WHAT IS BEING ASKED
Set down every record exactly as it appears.
---------- DATA TO PROCESS ----------
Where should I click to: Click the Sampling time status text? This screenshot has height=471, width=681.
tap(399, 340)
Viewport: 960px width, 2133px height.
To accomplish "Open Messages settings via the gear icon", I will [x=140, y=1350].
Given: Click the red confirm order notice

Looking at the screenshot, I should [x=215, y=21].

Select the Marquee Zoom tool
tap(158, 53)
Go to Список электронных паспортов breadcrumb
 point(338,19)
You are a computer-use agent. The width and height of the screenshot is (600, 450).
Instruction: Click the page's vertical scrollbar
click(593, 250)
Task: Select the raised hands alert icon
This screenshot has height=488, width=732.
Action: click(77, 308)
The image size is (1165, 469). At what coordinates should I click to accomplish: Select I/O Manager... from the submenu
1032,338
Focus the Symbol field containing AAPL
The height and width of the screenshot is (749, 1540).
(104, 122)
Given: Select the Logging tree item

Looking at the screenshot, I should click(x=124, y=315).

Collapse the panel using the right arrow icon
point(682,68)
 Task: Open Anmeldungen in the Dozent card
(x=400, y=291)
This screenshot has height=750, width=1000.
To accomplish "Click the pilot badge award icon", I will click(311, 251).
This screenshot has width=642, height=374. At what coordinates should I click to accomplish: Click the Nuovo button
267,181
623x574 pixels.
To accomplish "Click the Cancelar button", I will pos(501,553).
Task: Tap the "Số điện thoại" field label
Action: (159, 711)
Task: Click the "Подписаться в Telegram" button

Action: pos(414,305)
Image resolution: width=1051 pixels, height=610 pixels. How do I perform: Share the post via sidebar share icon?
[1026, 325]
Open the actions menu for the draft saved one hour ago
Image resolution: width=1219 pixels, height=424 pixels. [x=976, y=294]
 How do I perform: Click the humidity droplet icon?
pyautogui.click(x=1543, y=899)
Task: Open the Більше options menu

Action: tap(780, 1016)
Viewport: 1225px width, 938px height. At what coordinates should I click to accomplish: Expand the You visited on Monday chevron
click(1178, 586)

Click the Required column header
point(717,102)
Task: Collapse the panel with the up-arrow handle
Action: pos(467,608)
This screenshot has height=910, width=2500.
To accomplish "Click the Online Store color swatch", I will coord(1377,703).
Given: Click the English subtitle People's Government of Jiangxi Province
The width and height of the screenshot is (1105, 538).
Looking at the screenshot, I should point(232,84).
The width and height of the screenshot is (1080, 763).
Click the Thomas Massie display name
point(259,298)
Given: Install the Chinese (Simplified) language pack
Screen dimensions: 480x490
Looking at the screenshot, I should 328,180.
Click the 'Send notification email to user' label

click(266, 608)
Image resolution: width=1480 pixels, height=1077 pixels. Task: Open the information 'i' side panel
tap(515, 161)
----------
WRITTEN ANSWER
Where should I click to: Click the Sampling time status text? This screenshot has height=471, width=681.
tap(399, 340)
Viewport: 960px width, 2133px height.
To accomplish "Open Messages settings via the gear icon", I will [x=140, y=1350].
Given: Click the red confirm order notice

Looking at the screenshot, I should [x=215, y=21].

Select the Marquee Zoom tool
tap(158, 53)
Go to Список электронных паспортов breadcrumb
 point(338,19)
You are a computer-use agent. The width and height of the screenshot is (600, 450).
Instruction: Click the page's vertical scrollbar
click(593, 250)
Task: Select the raised hands alert icon
This screenshot has height=488, width=732.
Action: click(77, 308)
The image size is (1165, 469). At what coordinates should I click to accomplish: Select I/O Manager... from the submenu
1032,338
Focus the Symbol field containing AAPL
The height and width of the screenshot is (749, 1540).
(104, 122)
Given: Select the Logging tree item

Looking at the screenshot, I should click(x=124, y=315).

Collapse the panel using the right arrow icon
point(682,68)
 Task: Open Anmeldungen in the Dozent card
(x=400, y=291)
This screenshot has height=750, width=1000.
To accomplish "Click the pilot badge award icon", I will click(311, 251).
This screenshot has width=642, height=374. At what coordinates should I click to accomplish: Click the Nuovo button
267,181
623x574 pixels.
To accomplish "Click the Cancelar button", I will pos(501,553).
Task: Tap the "Số điện thoại" field label
Action: (159, 711)
Task: Click the "Подписаться в Telegram" button

Action: pos(414,305)
Image resolution: width=1051 pixels, height=610 pixels. How do I perform: Share the post via sidebar share icon?
[1026, 325]
Open the actions menu for the draft saved one hour ago
Image resolution: width=1219 pixels, height=424 pixels. [x=976, y=294]
 How do I perform: Click the humidity droplet icon?
pyautogui.click(x=1543, y=899)
Task: Open the Більше options menu

Action: tap(780, 1016)
Viewport: 1225px width, 938px height. At what coordinates should I click to accomplish: Expand the You visited on Monday chevron
click(1178, 586)

Click the Required column header
point(717,102)
Task: Collapse the panel with the up-arrow handle
Action: pos(467,608)
This screenshot has height=910, width=2500.
To accomplish "Click the Online Store color swatch", I will coord(1377,703).
Given: Click the English subtitle People's Government of Jiangxi Province
The width and height of the screenshot is (1105, 538).
Looking at the screenshot, I should point(232,84).
The width and height of the screenshot is (1080, 763).
Click the Thomas Massie display name
point(259,298)
Given: Install the Chinese (Simplified) language pack
Screen dimensions: 480x490
Looking at the screenshot, I should 328,180.
Click the 'Send notification email to user' label

click(266, 608)
Image resolution: width=1480 pixels, height=1077 pixels. Task: Open the information 'i' side panel
tap(515, 161)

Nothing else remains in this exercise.